Which is matching like this:
[0] is a null string
[1]=265
[2]=link
[3]=66
The result I expected :
[1]=265
[2]=reg
[3]=189
[4]=dir
[5]=10
[6]=link
[7]=66
I can't see how to improve my result. An even best result would be a bash associative array like :
[reg]=189
[dir]=10
[link]=66
Thanks for your help
I see no reason to avoid Perl, which is quite convenient when it comes to text parsing. But here is a pure Bash implementation that produces an associative array stats
out of rawstats
variable containing the rsync stats output:
declare -A stats=()
label_regex='Number of files:'
num_of_files_line=$(grep -E "$label_regex" <<< "$rawstats")
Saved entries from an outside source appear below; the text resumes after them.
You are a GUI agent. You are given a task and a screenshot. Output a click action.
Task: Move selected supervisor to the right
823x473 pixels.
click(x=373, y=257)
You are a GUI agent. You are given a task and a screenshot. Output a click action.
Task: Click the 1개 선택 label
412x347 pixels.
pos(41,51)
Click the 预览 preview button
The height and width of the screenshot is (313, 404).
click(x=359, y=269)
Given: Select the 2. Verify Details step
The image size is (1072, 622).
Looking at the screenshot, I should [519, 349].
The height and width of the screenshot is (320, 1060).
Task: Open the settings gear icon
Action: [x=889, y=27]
regex="$label_regex ([0-9]+)"
[[ $num_of_files_line =~ $regex ]] && stats['total']=${BASH_REMATCH[1]}
while read -r k v; do stats["$k"]="$v"; done < <( \
regex='([a-z]+): ([0-9]+)'
while [[ $num_of_files_line =~ $regex ]]; do
match=${BASH_REMATCH[0]}
printf "%s %s\n" "${BASH_REMATCH[1]} ${BASH_REMATCH[2]}"
num_of_files_line=${num_of_files_line#*"$match"}
done
)
Process substitution (<( ... )
) allows to use the stats
variable within the loop. Pipes would create sub-shells which do not share variables.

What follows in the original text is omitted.